Fu così che Ignazio jr, affidò il ritratto dell’avvenente donna Franca agli artisti più richiesti del momento: Francesco Paolo Michetti, Ettore De Maria Bergler, Pietro Canonica e il più ricercato dall’alta società internazionale, il ferrarese Giovanni Boldini.

Quest’ultimo lasciò Parigi per qualche tempo per recarsi a Palermo, ospite dei coniugi, dal febbraio 1901 fino a metà marzo dello stesso anno. Le sedute di posa erano dei veri e propri eventi mondani a cui assistevano le amiche di donna Franca per vedere il famoso artista all’opera. Risultato ne fu la prima versione dove la donna appare fulgente, aristocratica, divina. E’ il tema del ritratto rinnovato ed interpretato da Boldini secondo il gusto delle più moderne tendenze. Le donne apparivano a figura intera e a dimensioni naturali, il volto riconoscibile, ma le posture erano riprese dalle riviste di moda dell’epoca, assecondando l’esigenza di un modello ideale di bellezza. Il fascino era accentuato dall’abilità del maestro nel saper catturare l’intrinseca personalità della modella, repentinamente ed indelebilmente fissata sulla tela. Ciò che proponeva era un tipo di donna anticonformista, padrona del suo destino, consapevole del proprio corpo e della propria personalità, come piaceva all’alta società internazionale, ma come non era gradita ad una borghesia meno illuminata.

Le clienti del maestro seguivano le ultime tendenze della moda che vedevano protagonista il corpetto. Esso esaltava un’innaturale forma a “S” del corpo: un vitino da vespa con l’evidente sporgenza del petto in avanti e del bacino all’indietro. Una forma ed una posa voluttuose che hanno portato alla famosa proporzione 90/60/90. Ed è proprio così che appare Donna Franca nella prima stesura del 1901, testimoniataci da una foto presente nell’archivio di casa Florio. La scelta congiunta di pittore e modella propenderono per un abito di velluto nero, strettissimo in vita ed attillato sui fianchi e sulle gambe, per lo scollo a V e per la pettinatura alta a chignon sopra la testa. Il vestito proveniva dall’atelier “A’ la ville de Lyon” di Napoli, dove si serviva la maggior parte della nobiltà meridionale. Aveva un sottabito di raso in modo da far vedere il ricamo ad intaglio meccanico. La splendida veste lasciava scoperta solo la punta delle scarpe. Boldini decise, o forse donna Franca stessa, di non usare la pettorina che copriva la scollatura e che era abbinata all’abito tradizionale. Lo stesso vestito, in questo modo, poteva essere usato in una versione da giorno più castigata e una da sera più scollata. Ben in evidenza la proverbiale collana di 365 perle peau d’ange di Cartier, lunga sette metri che, insieme alla spilla-ricamo e alla stola, adornavano la lussuosa mise.

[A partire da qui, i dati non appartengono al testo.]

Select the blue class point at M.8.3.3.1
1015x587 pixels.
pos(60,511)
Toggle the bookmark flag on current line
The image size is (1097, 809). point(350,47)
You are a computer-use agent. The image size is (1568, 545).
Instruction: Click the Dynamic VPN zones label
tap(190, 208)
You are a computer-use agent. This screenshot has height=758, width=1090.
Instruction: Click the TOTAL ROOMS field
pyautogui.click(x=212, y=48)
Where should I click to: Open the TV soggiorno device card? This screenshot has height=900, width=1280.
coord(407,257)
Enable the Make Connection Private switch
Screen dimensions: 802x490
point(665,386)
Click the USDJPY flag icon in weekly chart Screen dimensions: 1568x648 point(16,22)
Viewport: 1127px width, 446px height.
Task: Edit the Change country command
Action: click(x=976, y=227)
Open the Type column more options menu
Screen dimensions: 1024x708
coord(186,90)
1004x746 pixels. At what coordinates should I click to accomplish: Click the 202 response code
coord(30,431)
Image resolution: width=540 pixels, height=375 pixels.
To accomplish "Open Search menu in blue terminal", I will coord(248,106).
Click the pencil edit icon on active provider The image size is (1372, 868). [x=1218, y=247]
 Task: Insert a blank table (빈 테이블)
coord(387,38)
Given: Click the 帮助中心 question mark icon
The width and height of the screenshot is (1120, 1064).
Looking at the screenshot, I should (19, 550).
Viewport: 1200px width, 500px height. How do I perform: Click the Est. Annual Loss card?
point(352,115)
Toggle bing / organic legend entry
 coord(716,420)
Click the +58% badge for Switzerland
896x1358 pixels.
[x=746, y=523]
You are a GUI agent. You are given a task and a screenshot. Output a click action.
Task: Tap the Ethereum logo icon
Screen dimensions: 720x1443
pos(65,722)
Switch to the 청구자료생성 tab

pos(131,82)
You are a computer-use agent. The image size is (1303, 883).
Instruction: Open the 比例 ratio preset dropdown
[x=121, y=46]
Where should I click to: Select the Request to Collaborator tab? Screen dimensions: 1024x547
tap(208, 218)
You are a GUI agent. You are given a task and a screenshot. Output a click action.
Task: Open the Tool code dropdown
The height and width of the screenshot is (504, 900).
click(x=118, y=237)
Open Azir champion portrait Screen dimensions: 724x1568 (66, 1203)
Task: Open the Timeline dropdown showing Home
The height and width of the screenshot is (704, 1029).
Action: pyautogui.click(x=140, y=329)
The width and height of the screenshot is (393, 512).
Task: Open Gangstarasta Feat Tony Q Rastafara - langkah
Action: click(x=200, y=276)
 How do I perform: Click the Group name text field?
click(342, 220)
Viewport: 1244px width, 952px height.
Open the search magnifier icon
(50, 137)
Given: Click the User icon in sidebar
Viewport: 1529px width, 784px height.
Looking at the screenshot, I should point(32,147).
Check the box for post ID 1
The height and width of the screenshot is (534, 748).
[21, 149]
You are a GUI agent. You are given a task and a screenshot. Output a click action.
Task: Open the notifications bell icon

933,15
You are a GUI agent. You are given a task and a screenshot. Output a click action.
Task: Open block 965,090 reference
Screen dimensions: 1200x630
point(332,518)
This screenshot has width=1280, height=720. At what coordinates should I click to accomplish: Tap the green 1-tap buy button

Donna Franca sembra ancheggiare secondo la posa serpentinata delle donne di Boldini, in modo innaturale ed esagerato tanto che, se fosse vera, non riuscirebbe a stare in piedi. La scollatura, la forma della gonna, la posizione delle braccia e la direzione dello sguardo di Franca sono allineati con gli standard di eleganza dell’epoca. Raffinato appare il contrasto dell’incarnato ed i toni grigio-neri dell’abito. Certo è che il quadro non piacque ad Ignazio jr, pare per l’innaturalezza della forma piuttosto che per la sua voluttuosità, tanto che fu richiesto all’artista di modificarla, dopo la sua esposizione alla V Biennale di Venezia del 1903.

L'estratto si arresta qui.